There had been a fair number of shows in the Kaiser Convention Center after 1985, with a variety of bands, but as rock and the audience aged, the Kaiser became a less popular venue. Eventually, the Kaiser was so unprofitable that it was closed by the City of Oakland. The venue has been unused since 2007, too expensive to fix up, too big to tear down, a microcosm of the history of downtown Oakland.

But the Oakland Auditorium had its days, and better days than most buildings can even dream of: Buffalo Bill's Wild West Show and Spade Cooley at their very end, Elvis Presley and Rick Barry at the very beginning, James Brown in his prime and then 58 shows with the Grateful Dead. In 2015, the building at 10 Tenth Street will be 100 years old.

The Scotty Moore page had a remarkable photo from 1957 of the Auditorium Theatre, then called the Oakland Opera House. I like the sightline; I wonder why the venue was rarely used for non-symphonic music events?
Appendix 1-The Road Not Taken: April 20, 1979 Oakland Auditorium Theatre, Oakland, CA The Jam/Dwight Twilley
Way back when, with few sources of information, I always tried to glean what I could from ads for concerts and clubs, even if they were events I would never attend. I certainly noticed when BGP started booking shows at the Oakland Auditorium Arena in 1979, soon after Winterland had closed. I had never heard of the venue. On March 24, there had been a J. Geils Band show at the Aud that had been originally set for the larger Coliseum. Certainly, the Geils Band were very much a Winterland band, legendary rockers with a very loyal audience, so it implicitly suggested that the Oakland Auditorium was a potential Winterland replacement.

The second BGP show booked at the Oakland Auditorium was far more intriguing, and it stuck in my mind for the next several years. Even the most hard-core 80s Deadheads seemed to have had little idea that not only were there two entrances to the Oakland Auditorium, but each of them lead to a different room. What most Deadheads think of as "the front" of the Auditorium was the East entrance, which lead into the familiar Arena where we saw the Grateful Dead so many times.

On the opposite side of the Auditorium--the "back" for Grateful Dead fans--was the West entrance, which lead to a small theater. That theater was officially known as the Oakland Auditorium Theatre. In prior decades, it had been known as the Oakland Auditorium Opera House. After the Auditorium was reconditioned, the theater was renamed the Calvin Simmons Theatre, after the late conductor of the Oakland Symphony. The Oakland Symphony's performance home had been in the Oakland Auditorium Theatre, but the young, promising Simmons had died in a boating accident in 1982. The theater was renamed in his memory.

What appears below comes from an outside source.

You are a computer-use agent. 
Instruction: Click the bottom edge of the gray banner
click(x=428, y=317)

I have never been able to determine the capacity of the Oakland Auditorium Theatre. It was somewhere between 500 and 1500, I guess, but I have been unable to pin it down. In any case, the Theatre took up about a 1/4 of the building, and the Arena took up the other 3/4. The difference between the Theatre and the Arena is why venue trainspotters--like me--always carefully refer to the Oakland Auditorium Arena, rather than just "The Oakland Auditorium," which technically refers to both the theater and the arena.

On April 20, 1982. for the second BGP show booked at Oakland Auditorium, there were actually two shows. At the arena was Roxy Music, touring behind their album Manifesto. It wasn't their best album, but they were still a great band by any accounting, a mid-level band on their way up, exactly the sort of band that used to play Winterland. Once again, the Oakland Auditorium Arena appeared to be a Winterland replacement.

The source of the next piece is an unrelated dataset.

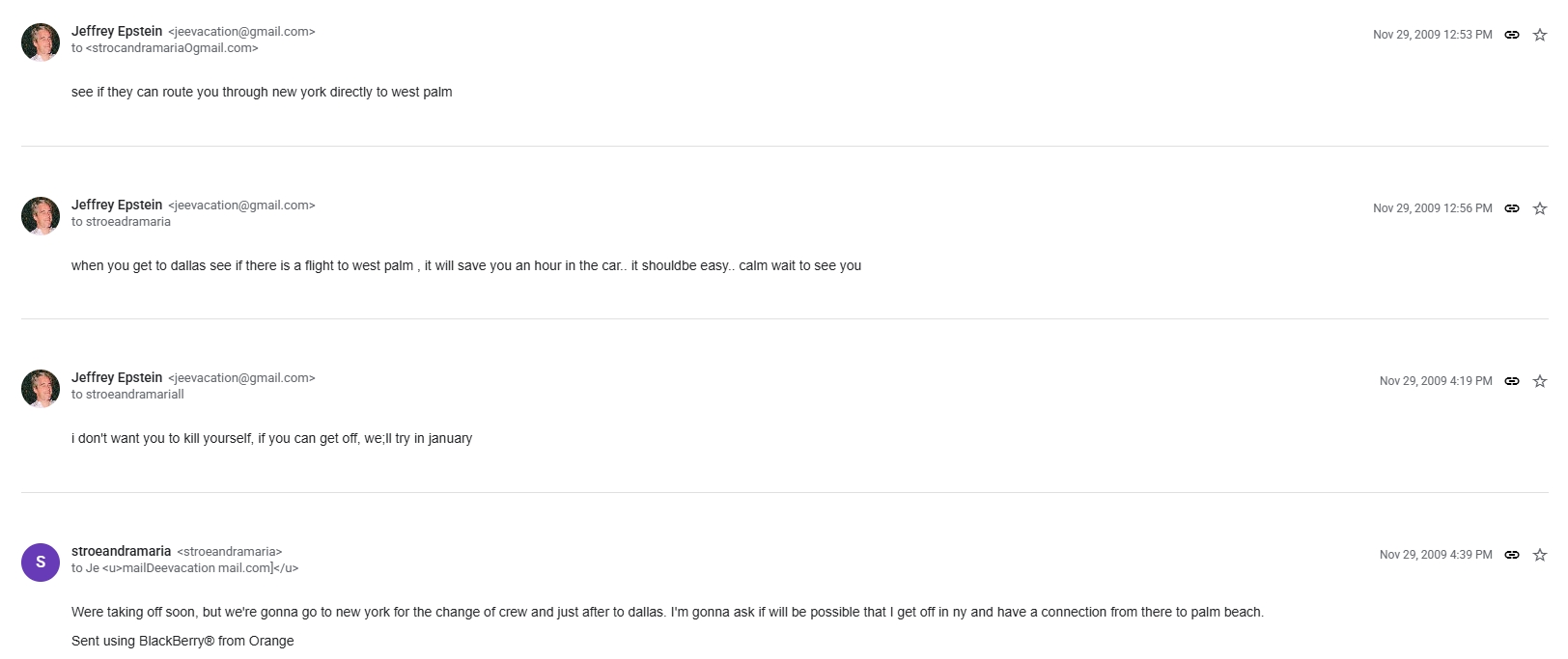Star the message sent at 12:56 PM
Screen dimensions: 1568x659
pyautogui.click(x=1540, y=208)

At midnight on the same night, however, there was a show at the Oakland Auditorium Theatre. The Jam, a really good English "New Wave" band, touring behind their best album All Mod Cons, headlined the show. Also on the bill were an almost young band from Tulsa called the Dwight Twilley Band, who were (rightly or wrongly) lumped in with the American "New Wave." The message was clear. Check out Roxy Music, and then after the show, run around the building and relax at the Theatre, checking out the hottest New Wave bands.

Once the Dead played the Oakland Auditorium in August, I assumed it was just a matter of time before shows at Oakland Auditorium Theatre would become part of the equation. After New Year's 1979, it seemed even more logical. There were so many people from out of town, and even camping out in the little park. Why not give them another show? Can you imagine? A great Dead show, a breath of fresh air, chat with your friends, and then walk around the building (smoking optional) to catch Jorma or a Reggae show in a beautiful old little theater? Yeah, baby.

It never happened. I never talked to anyone who went to The Jam show. Did something go wrong? It wouldn't likely have been any issue with The Jam, as I had seen them the year before at Winterland and they were great. There was one more show at the Oakland Auditorium Theatre, in June, but not tied to a corresponding show at the Arena. The bands were Triumph and Missouri, both of whom I sort of remember, and both unimpressive would-be arena-rock bands, the kind that aspired to be REO Speedwagon. I waited eagerly throughout the 80s, but it never happened. Frankly, by the end of the 80s I would have been more likely to see Hot Tuna at midnight after a Dead show than the Dead show itself, but I never even had that choice, as I don't believe there was another rock show at the Oakland Auditorium Theatre. Sic transit gloria psychedelia.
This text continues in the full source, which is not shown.